Lo schema della storia esclusivamente come scontro e duello è gradito proprio ai fondamentalisti». «Agli uomini politici, di cultura e di religione proporrei di sostituire il duello con il duetto. È una battuta, certo, per dire che il duetto esige che due voci differenti trovino l’armonia. E per raggiungere il risultato bisogna conoscere bene la tonalità dell’altro e contemporaneamente ogni voce deve essere se stessa.
Insomma mantenere la propria identità proprio perché non chiediamo all’altro di rinunciare alla sua.
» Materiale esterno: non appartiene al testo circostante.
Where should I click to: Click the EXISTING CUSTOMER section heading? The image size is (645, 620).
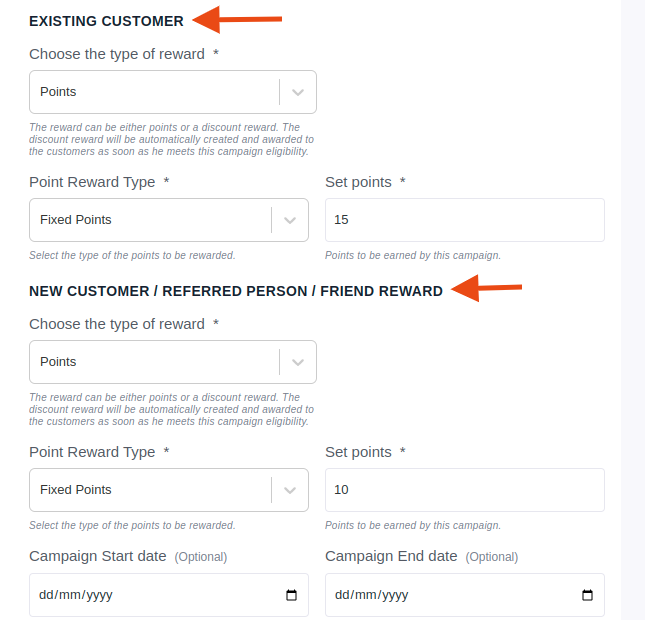[106, 21]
Il grande dramma dell’Occidente è che non ha più identità, è smemorato». Il dramma è anche che nel mondo odierno gli scontri si ammantano di religione.
Il cardinale Ratzinger, dialogando con Habermas, invocava la ragione per purificare le patologie della religione. «David Hume diceva: “Gli errori della filosofia sono sempre ridicoli, gli errori della religione sono sempre pericolosi”.
Sono convinto che anche in nome della ragione si compiono delitti. Però poiché la religione coinvolge l’intero della persona, la storia, i costumi, e anche un po’ il segreto che sta nella sua coscienza, persino la parte più oscura, dobbiamo tutti stare attenti, anzitutto come uomini di chiesa, alle degenerazioni della religione. Perché il fondamentalismo agita il suo vessillo per cancellare tutto il resto: qualsiasi altra possibilità del diverso da te».